太魯閣峡谷

エピソード - 太魯閣峡谷 ~ 息を呑む神秘の谷

太魯閣を見ずして観光したと云う勿れ

太魯閣(タロコ)峡谷と呼ばれているが正式には「太魯閣国立公園」のことである。太魯閣国立公園は台湾中部、花蓮県の山間部にあり、南北に約41キロメートル、総面積は9万2千ヘクタールに及ぶ。その昔、徳魯古族人「Taruku」が中央山脈を東に向かって移動している際、高く険しい渓谷の姿を気に入り、そこに残り、タイヤル族の人々と一緒に暮らしていた。時が過ぎ、日本統治の際、日本人は「Taruku」という音を発音出来なかったため「Taruko」という音に修正し、「大魯閣」という漢字を当てたのである。この漢字には勇者の開拓精神という意味があるそうだ。その後、國民党が台湾に来た後「太魯閣」に改め、現在に至っている。

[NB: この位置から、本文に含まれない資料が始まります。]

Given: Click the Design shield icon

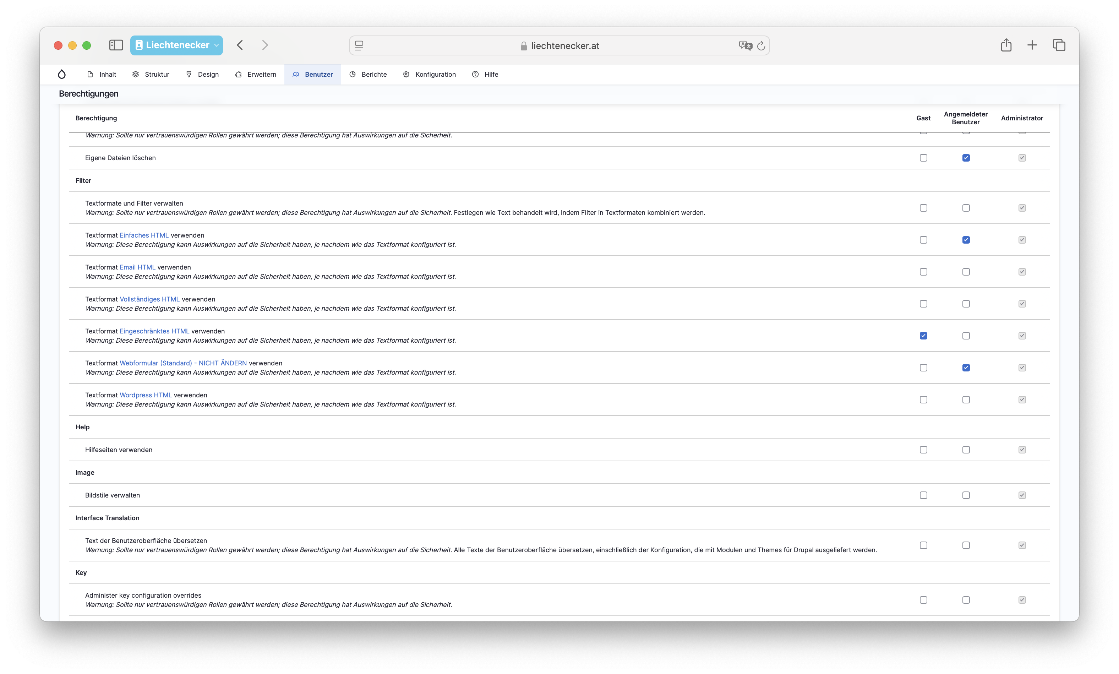Looking at the screenshot, I should click(189, 74).
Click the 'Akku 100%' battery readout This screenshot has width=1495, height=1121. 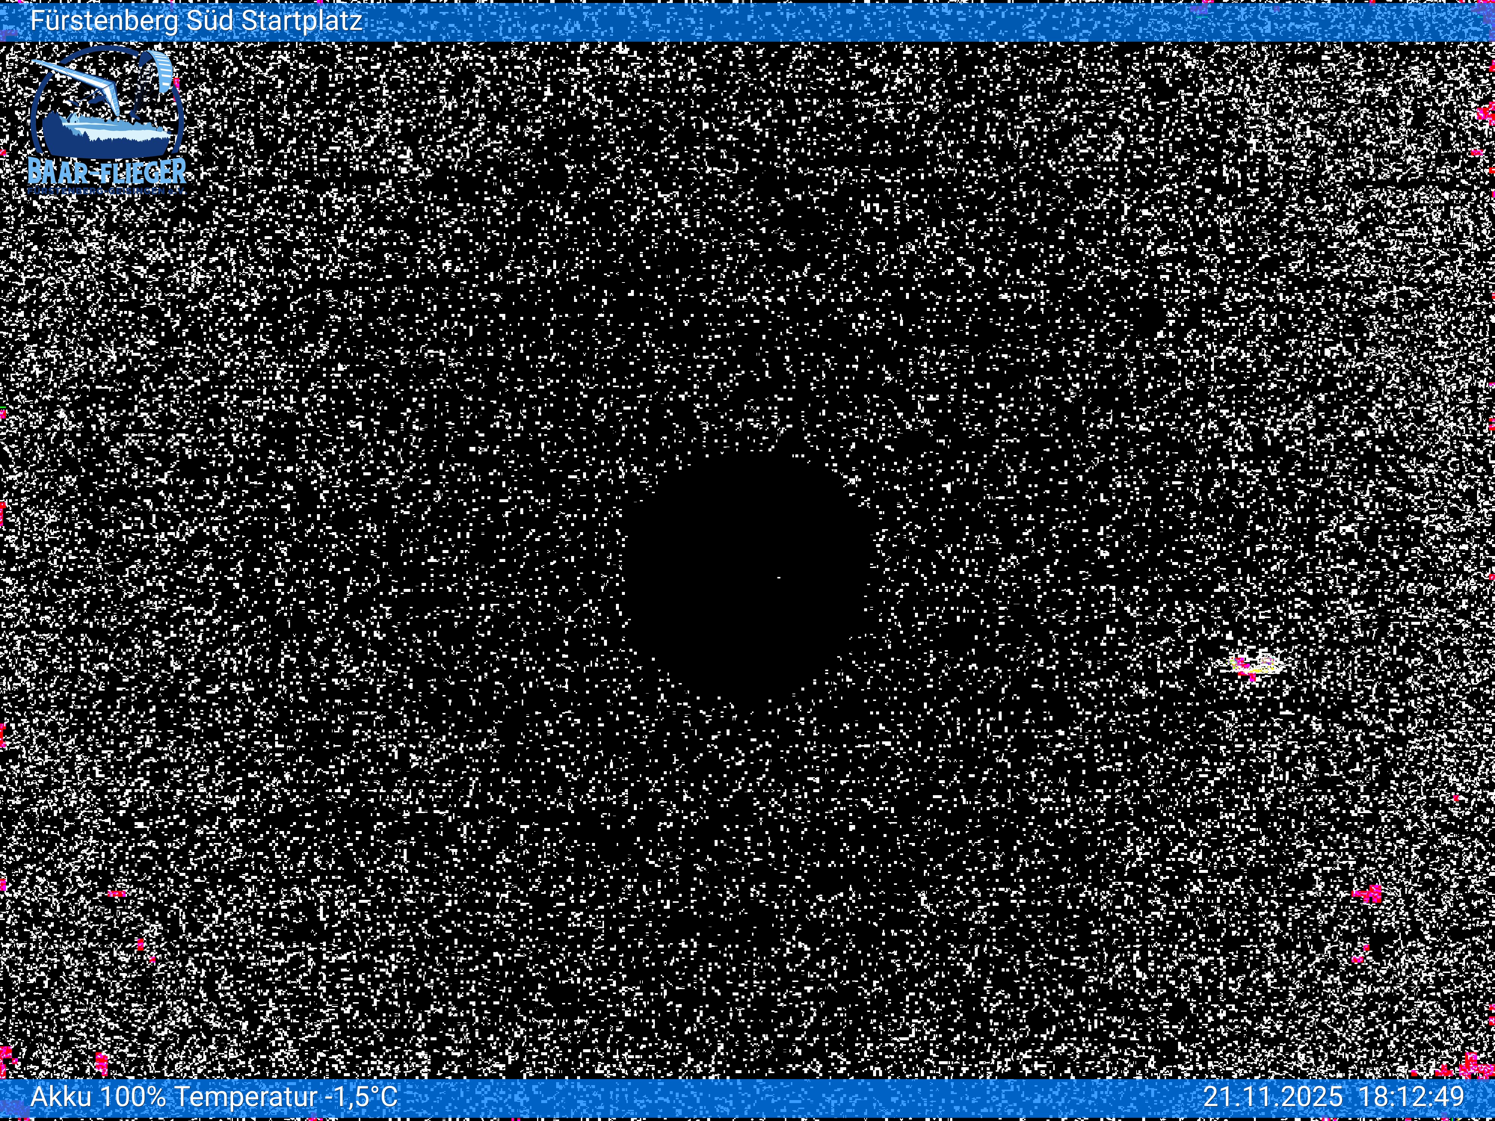tap(98, 1097)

太魯閣峡谷の見所は20キロメートルにも亘って切り立つ断崖絶壁。その下を曲折して流れる渓流、バスの窓から見る景色は、まさに天下の奇岩といっていい。これは立霧(たつきり)渓の流れが大理石を侵食して創り上げたものだと言われている。日本統治時代から国立公園に指定され、台湾の代表的名所だったが、東部の交通が不便であったため、訪れる人は少なかった。戦後、蒋介石総統は大陸から連れて来た10万人の兵士を動員し、岩をくり抜き、岸壁を縫う公道を建設した。「太魯閣を見ずして観光したと云う勿れ」という言葉が残っている程である。